Julie Forrest (born 3 November 1968) is a Scottish bowls player.

Bowls career

Outdoors
Julie has won three World Outdoor medals, a silver medal in the fours at the 2000 World Outdoor Bowls Championship in Johannesburg and two bronze medals as part of the Scottish team that competed in the Taylor Trophy. She also competed at the 1996, 2000 and 2016.

She was selected to represent Scotland at the Commonwealth Games in 1998 and also won the Scottish National Bowls Championships pairs title in 1988 and triples title in 1997 bowling for Hawick.

Indoors
Most of her success has come indoors with her most significant wins being the two women's singles titles at the 2019 World Indoor Bowls Championship (defeating Alison Merrien in the final) and the 2020 World Indoor Bowls Championship. She had previously finished runner-up at the 2016 World Indoor Bowls Championship in the mixed pairs. and went on to win her third World indoor title by winning the mixed pairs with Stewart Anderson at the 2021 World Indoor Bowls Championship.
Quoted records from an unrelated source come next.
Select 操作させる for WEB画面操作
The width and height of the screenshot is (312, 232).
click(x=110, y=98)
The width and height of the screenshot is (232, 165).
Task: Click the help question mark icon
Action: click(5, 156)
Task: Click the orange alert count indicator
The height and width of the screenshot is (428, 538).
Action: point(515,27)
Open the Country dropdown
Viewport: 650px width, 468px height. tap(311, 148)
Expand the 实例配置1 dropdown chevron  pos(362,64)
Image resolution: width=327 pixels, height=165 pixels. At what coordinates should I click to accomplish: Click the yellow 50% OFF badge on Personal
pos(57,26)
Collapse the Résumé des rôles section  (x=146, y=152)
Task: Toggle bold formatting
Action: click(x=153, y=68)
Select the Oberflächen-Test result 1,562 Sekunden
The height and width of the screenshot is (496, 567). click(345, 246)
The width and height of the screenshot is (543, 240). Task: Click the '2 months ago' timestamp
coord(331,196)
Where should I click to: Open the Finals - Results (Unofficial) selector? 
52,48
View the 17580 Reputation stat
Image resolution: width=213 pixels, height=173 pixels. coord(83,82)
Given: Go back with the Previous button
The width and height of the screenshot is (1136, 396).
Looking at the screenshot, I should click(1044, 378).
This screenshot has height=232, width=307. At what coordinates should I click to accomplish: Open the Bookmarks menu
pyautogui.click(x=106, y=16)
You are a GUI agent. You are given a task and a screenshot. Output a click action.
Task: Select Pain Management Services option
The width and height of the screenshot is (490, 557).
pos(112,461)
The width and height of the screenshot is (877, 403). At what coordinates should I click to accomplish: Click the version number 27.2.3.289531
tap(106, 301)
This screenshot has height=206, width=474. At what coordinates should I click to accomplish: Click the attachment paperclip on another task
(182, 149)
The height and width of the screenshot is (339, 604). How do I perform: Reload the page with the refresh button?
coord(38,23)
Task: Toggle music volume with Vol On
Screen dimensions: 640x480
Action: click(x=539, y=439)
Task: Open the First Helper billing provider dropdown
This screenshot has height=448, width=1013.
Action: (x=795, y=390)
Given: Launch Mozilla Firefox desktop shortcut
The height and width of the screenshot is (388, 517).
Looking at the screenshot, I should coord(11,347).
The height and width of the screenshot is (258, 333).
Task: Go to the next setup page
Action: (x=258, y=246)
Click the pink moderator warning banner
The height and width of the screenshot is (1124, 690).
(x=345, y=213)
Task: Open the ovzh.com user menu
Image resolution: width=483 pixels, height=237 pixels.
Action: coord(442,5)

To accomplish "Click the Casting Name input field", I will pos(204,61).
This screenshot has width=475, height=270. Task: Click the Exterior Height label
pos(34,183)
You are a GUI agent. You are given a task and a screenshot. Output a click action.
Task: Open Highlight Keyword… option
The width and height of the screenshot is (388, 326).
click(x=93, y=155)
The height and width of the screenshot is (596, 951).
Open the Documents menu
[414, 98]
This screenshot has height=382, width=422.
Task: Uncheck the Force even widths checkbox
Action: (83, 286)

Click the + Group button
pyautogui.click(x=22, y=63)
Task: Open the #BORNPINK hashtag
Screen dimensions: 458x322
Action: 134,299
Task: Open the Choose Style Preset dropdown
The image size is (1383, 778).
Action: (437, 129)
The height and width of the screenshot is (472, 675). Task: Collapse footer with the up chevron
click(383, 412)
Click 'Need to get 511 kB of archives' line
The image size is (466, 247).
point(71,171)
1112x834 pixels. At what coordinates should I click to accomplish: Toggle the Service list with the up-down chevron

Julie also competed in the 2015 World Cup Singles where she won a silver medal losing out to Siti Zalina Ahmad in the final, the event is the southern hemisphere equivalent of the World Indoor title.

She has won seven IIBC indoor titles, including a record four ladies singles titles (2004, 2010, 2013, 2014) and three mixed pairs titles (2002, 2003, 2013). Forrest also won the last three editions of the WBT Scottish Women's Masters. She is also a record six-time Scottish indoor champion and a three-time British Isles indoor champion in singles competition.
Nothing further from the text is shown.